Assigned task: From the data underneath, reproduce exactly the stretch that begins at the line with "Instruction: Expand the Save dropdown arrow" and ends after the line with "Task: Launch FaceTime from the dock".

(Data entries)
========================================================================

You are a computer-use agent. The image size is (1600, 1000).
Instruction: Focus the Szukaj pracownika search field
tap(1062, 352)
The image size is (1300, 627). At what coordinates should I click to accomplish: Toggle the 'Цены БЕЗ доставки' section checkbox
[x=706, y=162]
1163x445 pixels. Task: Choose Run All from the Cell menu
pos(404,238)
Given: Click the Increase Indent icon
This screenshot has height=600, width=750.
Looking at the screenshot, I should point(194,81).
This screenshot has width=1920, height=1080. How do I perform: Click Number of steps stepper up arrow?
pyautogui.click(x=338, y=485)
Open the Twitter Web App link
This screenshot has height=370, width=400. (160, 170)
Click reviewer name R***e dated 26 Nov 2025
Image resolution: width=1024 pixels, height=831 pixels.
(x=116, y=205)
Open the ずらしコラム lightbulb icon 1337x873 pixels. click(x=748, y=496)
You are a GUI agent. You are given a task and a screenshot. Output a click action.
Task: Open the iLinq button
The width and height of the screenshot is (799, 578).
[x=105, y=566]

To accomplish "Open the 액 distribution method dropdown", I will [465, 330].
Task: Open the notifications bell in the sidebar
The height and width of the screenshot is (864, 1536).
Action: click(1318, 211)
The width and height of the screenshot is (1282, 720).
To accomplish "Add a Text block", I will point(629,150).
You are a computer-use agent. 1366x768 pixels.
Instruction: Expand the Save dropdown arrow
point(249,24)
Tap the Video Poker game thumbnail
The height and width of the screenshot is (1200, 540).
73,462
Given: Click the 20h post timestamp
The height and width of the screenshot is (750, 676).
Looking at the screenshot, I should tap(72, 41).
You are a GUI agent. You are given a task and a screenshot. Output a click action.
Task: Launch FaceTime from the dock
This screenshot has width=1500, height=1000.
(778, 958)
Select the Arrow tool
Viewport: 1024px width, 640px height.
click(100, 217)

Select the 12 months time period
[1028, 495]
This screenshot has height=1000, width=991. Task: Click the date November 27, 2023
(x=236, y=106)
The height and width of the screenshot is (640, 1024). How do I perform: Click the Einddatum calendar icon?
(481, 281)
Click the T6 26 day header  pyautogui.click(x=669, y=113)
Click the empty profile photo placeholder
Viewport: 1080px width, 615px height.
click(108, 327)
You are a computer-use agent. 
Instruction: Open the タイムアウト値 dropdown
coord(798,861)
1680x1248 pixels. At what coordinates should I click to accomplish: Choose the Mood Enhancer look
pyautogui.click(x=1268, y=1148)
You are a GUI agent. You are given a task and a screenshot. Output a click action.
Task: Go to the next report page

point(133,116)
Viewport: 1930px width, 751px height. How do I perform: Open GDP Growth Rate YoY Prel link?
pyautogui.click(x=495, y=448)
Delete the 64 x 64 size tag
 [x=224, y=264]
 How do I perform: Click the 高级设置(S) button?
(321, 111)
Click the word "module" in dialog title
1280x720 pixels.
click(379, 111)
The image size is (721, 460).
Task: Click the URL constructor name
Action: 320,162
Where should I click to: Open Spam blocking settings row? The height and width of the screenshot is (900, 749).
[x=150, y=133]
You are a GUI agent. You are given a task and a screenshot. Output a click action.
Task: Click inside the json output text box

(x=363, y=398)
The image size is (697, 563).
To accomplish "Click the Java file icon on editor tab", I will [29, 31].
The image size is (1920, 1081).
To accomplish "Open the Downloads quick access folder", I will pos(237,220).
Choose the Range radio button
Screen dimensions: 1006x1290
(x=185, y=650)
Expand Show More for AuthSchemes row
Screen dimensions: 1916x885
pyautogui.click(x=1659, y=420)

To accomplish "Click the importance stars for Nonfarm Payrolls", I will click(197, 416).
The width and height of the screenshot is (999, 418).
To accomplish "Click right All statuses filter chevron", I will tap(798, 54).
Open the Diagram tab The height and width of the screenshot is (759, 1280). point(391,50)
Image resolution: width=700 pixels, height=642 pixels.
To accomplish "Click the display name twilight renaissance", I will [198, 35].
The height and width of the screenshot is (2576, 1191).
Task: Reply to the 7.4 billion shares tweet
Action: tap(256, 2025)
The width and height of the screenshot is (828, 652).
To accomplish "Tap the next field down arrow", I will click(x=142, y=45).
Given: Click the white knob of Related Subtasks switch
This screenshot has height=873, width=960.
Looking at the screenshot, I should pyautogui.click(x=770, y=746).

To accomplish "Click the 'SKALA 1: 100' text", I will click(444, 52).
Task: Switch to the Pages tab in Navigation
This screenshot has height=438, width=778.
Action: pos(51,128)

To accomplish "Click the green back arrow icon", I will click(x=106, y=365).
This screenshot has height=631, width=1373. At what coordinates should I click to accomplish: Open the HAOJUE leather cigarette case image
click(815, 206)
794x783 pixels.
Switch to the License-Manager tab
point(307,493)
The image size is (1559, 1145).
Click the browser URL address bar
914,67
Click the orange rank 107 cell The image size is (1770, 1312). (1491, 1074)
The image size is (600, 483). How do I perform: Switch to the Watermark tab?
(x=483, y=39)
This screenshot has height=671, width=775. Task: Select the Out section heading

========================================================================

Task solution:
Instruction: Expand the Save dropdown arrow
point(249,24)
Tap the Video Poker game thumbnail
The height and width of the screenshot is (1200, 540).
73,462
Given: Click the 20h post timestamp
The height and width of the screenshot is (750, 676).
Looking at the screenshot, I should tap(72, 41).
You are a GUI agent. You are given a task and a screenshot. Output a click action.
Task: Launch FaceTime from the dock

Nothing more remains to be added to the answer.